PhysisForcing improves physical consistency in video-based robot world simulators by aligning DiT features at pixel and semantic levels.

A machine-rendered reading of the paper's core claim, the machinery that carries it, and where it could break.

The paper sets out to show that video generation models used for embodied world simulation can be strengthened against physical errors by directing supervision toward regions that carry physics information. It traces the main sources of instability to object deformations and implausible contact correlations, then introduces two alignment losses that operate on the same diffusion transformer layers. One loss follows reference point trajectories at the pixel level; the other matches inter-region relations extracted from a separate frozen encoder at the semantic level. If the joint optimization works, the generated videos become more reliable stand-ins for real physics during robotic planning and control loops. Readers would care because better physical fidelity in these models directly raises the chance that simulated trajectories transfer to actual robot hardware.

Core claim

PhysisForcing strengthens physical consistency in embodied video generation by joint optimization of pixel-level trajectory alignment using reference point trajectories and semantic-level relational alignment using inter-region relations from a frozen video understanding encoder, both applied to DiT features.
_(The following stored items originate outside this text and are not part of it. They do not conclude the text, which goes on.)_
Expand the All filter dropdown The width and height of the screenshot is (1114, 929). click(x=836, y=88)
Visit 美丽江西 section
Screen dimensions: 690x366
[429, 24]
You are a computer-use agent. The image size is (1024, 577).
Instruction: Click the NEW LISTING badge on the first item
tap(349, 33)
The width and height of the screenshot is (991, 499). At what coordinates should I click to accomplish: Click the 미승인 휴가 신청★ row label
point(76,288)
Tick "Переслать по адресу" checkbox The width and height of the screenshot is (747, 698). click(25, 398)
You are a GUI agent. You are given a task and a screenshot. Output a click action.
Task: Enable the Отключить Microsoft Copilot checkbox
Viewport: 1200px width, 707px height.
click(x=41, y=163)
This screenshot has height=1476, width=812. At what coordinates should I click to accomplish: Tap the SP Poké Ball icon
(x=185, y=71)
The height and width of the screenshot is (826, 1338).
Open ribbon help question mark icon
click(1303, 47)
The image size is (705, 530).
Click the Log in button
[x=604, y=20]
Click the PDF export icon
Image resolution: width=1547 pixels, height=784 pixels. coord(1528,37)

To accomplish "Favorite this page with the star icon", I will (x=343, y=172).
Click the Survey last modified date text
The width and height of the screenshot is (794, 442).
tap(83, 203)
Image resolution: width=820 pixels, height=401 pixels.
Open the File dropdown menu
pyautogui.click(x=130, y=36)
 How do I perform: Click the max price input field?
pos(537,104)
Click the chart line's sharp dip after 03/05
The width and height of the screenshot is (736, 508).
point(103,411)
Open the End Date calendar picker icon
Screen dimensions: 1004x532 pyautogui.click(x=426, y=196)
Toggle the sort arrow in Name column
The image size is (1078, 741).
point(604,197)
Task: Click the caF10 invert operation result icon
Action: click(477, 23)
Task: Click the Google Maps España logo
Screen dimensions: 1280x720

This targets the deformation of moving objects and implausible spatio-temporal correlations among interacting entities during contact.

What carries the argument

PhysisForcing framework that applies a pixel-level trajectory alignment loss and a semantic-level relational alignment loss to DiT features.

If this is right

  • Higher scores on R-Bench, PAI-Bench and EZS-Bench than the base models and than vanilla fine-tuning.
  • Closed-loop success rate under the WorldArena action-planner protocol rises from 16 percent to 24 percent.
  • Downstream policy success improves when the aligned videos serve as the world model.

Where Pith is reading between the lines

These are editorial extensions of the paper, not claims the author makes directly.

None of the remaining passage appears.